| Jobs |
A) In the forum thread on shared training space, which program meets right after IcemanSK's class?
B) Repeat word for word the passage of the forum thread on shared training space that begins with the words "## bushidomartialarts (Feb" and ends with "the best idea.".

-------- Document extract

# For instructors in a non-profit situation



## IcemanSK (Feb 26, 2007)

More specifically, for those who share training space with other disciplines.

How do you create MA room space? 

I share a room with another MA program & several dance programs. Putting things up permenantly is not an option. I use a desk set that has a Korean & American flag as our flags to show respect. I pull out the kicking sheilds, paddles & other gear out of storage each class. This works out well. 

I'm trying to figure out what to do about posting belt order. I've thought about having a standing belt rack that I bring out daily, also. 

What have you done? What would you suggest?


----------



## Drac (Feb 26, 2007)

Sounds good..Limited space is hell...


----------



## terryl965 (Feb 26, 2007)

Iceman you really have limited choices, try and see if they will let you hang them up next to the cielling in order, that way it is not in anybody way. If not they have a belt holder that you can mount on the wall each time before your classes.


----------



## bushidomartialarts (Feb 26, 2007)

the standing rack is a pretty good idea.

also look at other decorations in the room you have.  you can take those down and use their anchor points to hang stuff.  just remember to replace them afterward.


----------



## IcemanSK (Feb 26, 2007)

Unfortunately, I can't hang belts on the walls. And since the karate program is right after my class, there would be no time to change the belts (it would also be very confusing for students of both programs, as our belt systems are different). The portable belt rack seems like the best idea. 

We have our organization's flag that I stick to mirror in the front of the room with 3M tape for testing. I figure, it's a special event, so I can use it then.


----------



## ArmorOfGod (Feb 27, 2007)

I am dealing with an identical situation.  The rec center I use is very big, but is shared with a sewing class in the afternoons.  During the mornings, they have senior bingo, health fairs, and even child care, so me hanging things would be innappriate.

----------------
-------- Data section

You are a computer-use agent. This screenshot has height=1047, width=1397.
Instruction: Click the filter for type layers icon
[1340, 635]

----------------
-------- Data section

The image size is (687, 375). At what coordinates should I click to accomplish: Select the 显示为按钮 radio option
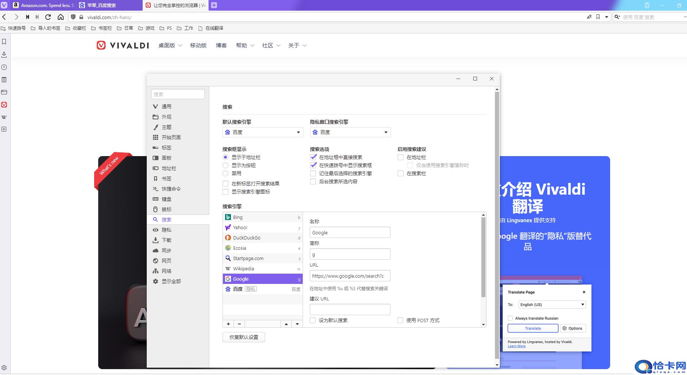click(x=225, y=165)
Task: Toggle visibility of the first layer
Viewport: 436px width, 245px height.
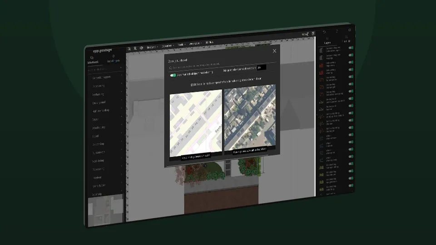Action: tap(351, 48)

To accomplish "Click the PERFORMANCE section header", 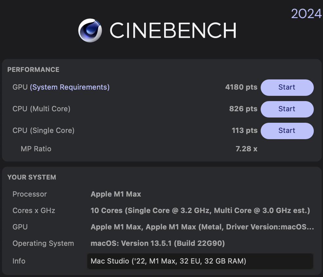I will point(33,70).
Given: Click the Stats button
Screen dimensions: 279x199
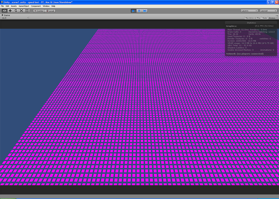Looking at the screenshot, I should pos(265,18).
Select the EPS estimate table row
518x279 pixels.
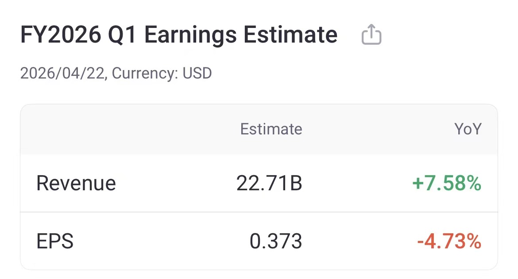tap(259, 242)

----------------
-------- Data section

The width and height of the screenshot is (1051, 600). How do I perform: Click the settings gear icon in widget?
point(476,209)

----------------

| Task responses |
A) The karate program.

B)
## bushidomartialarts (Feb 26, 2007)

the standing rack is a pretty good idea.

also look at other decorations in the room you have.  you can take those down and use their anchor points to hang stuff.  just remember to replace them afterward.


----------



## IcemanSK (Feb 26, 2007)

Unfortunately, I can't hang belts on the walls. And since the karate program is right after my class, there would be no time to change the belts (it would also be very confusing for students of both programs, as our belt systems are different). The portable belt rack seems like the best idea.